§ **Exercise goal**:
Give the number of lines in the material below where the word "icon" shows up, without anything else.

§ **Supplied entries**:

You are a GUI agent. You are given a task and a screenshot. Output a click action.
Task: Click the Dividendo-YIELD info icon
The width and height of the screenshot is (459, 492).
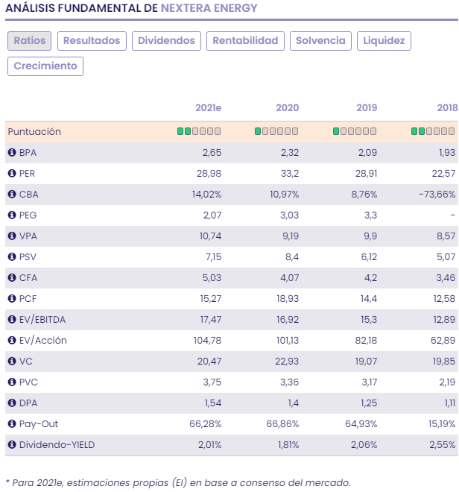click(x=12, y=445)
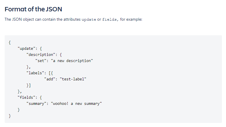Viewport: 226px width, 127px height.
Task: Click the "update" key in the code block
Action: tap(27, 49)

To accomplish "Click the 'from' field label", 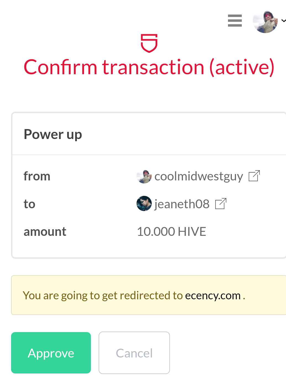I will coord(37,176).
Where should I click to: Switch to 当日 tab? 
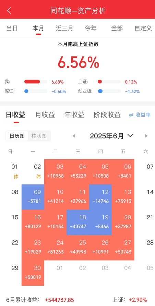pos(12,28)
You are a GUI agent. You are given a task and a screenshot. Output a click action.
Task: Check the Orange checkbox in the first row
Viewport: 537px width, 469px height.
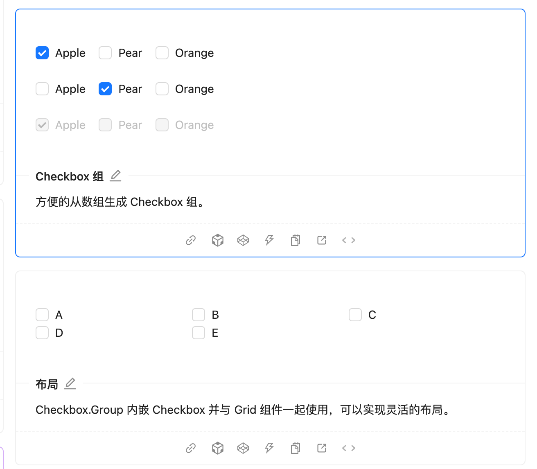click(162, 53)
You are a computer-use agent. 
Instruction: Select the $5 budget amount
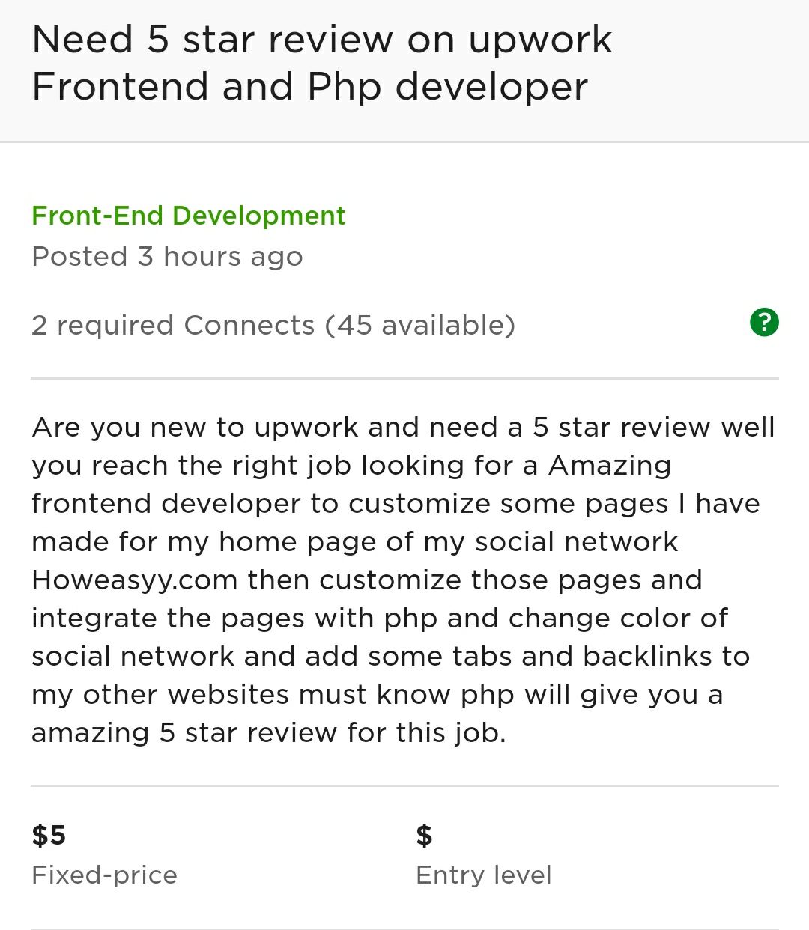(49, 835)
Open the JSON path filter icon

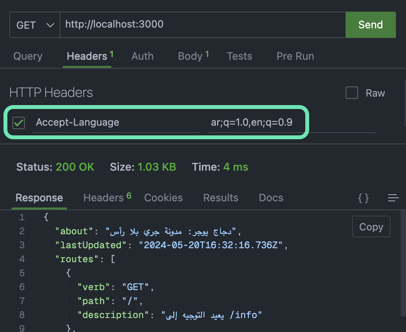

§ **Written solution**:
2